What are my suggestions when it comes to maximizing the life expectancy of your mouse or rat? Well, "John" hit this one right on the head. Excess weight gain is the enemy of longevity in mice and rats as it is in humans and all mammals. Excessive body weight will accelerate the onset of the diseases associated with old age which for many mice and rats is cancer. Long-term studies with mice and rats show that when the animals are restricted to 2/3 of what they would normally eat when allowed unlimited access to food that they live longer and the diseases associated with old age occur at a later age. If I had pet rats or mice, I would feed them diet 2014. It has a low level of protein compared to all other diets. Remember excess protein can cause kidney damage in aging mice and rats. Diet 2014 contains enough fat to meet the requirements for essential fatty acids but less fat than most other diets so the energy content is lower than most other diets as well. This diet was designed to be fed to mice and rats on long-term 2-year studies. Essentially the aims of the researcher feeding the diet to their research animals are closely aligned with the aims of the rat or mouse enthusiast. Avoid high calorie supplements such as nuts, chips and other junk foods which while tasty, encourage excessive weight gain. The mice and rats may still get fat on 2014 as they age. In general mammals given unlimited access to food increase their weight as they age. You can seek to restrict the diet if you wish or you can supplement their diet with high fiber foods such as fruits and vegetables. High fiber foods will fill their stomachs making them feel full but contributing little to their energy intake. However, make sure that in feeding these high fiber supplements that you do not displace the diet by more than 33%. The animal is relying on the diet to meet its nutrient requirements. The supplements are for enrichment and an attempt to reduce excessive weight gain. Also, place items in the cage which decrease boredom. If I put you in a room with nothing to do, but with food always available you are going to spend a great deal of time eating and drinking too.
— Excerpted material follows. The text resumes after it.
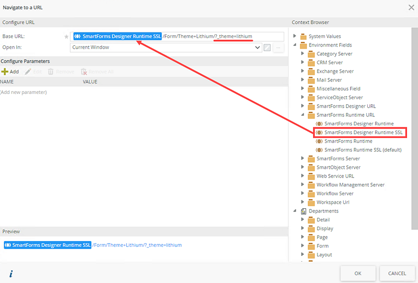Close the Navigate to a URL dialog
Screen dimensions: 418x283
[x=411, y=7]
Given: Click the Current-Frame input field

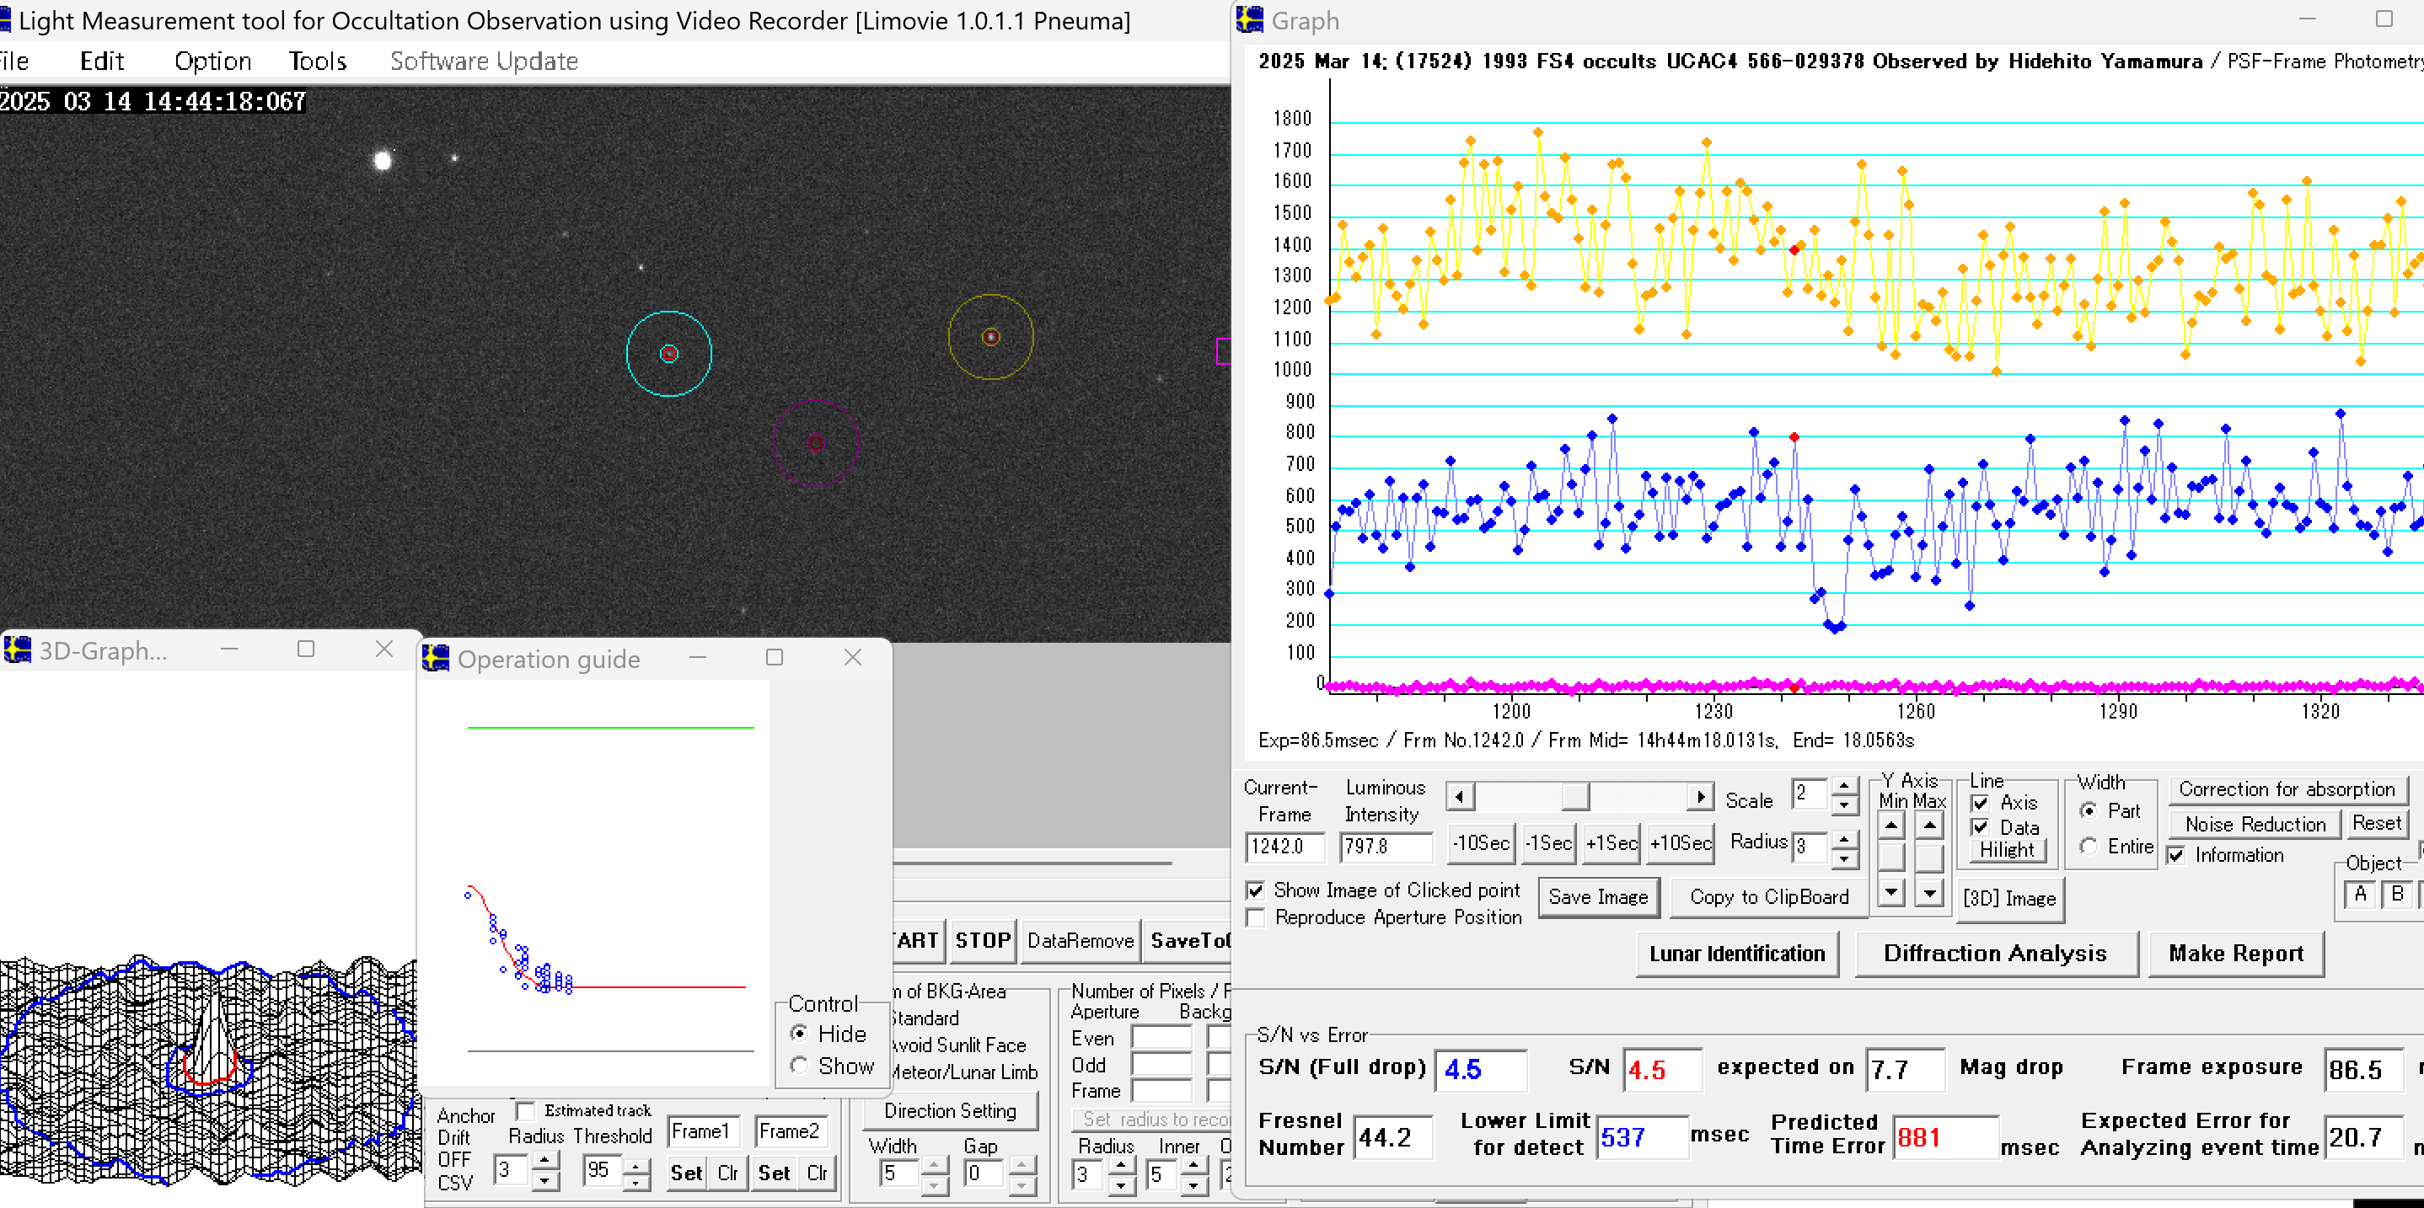Looking at the screenshot, I should [x=1284, y=846].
In closing I just want to remind you of something that you already know. Mice and rats have a short life expectancy. By controlling body weight gain through energy restriction you are adding at best a few weeks or months on to their lives. But, the quality of their lives may vastly improve which I would say is what is truly important. Also, if you are breeding I would recommend 2018. Do not feed 2014 to breeding mice and rats. It is too low in protein and will lead to deficiency.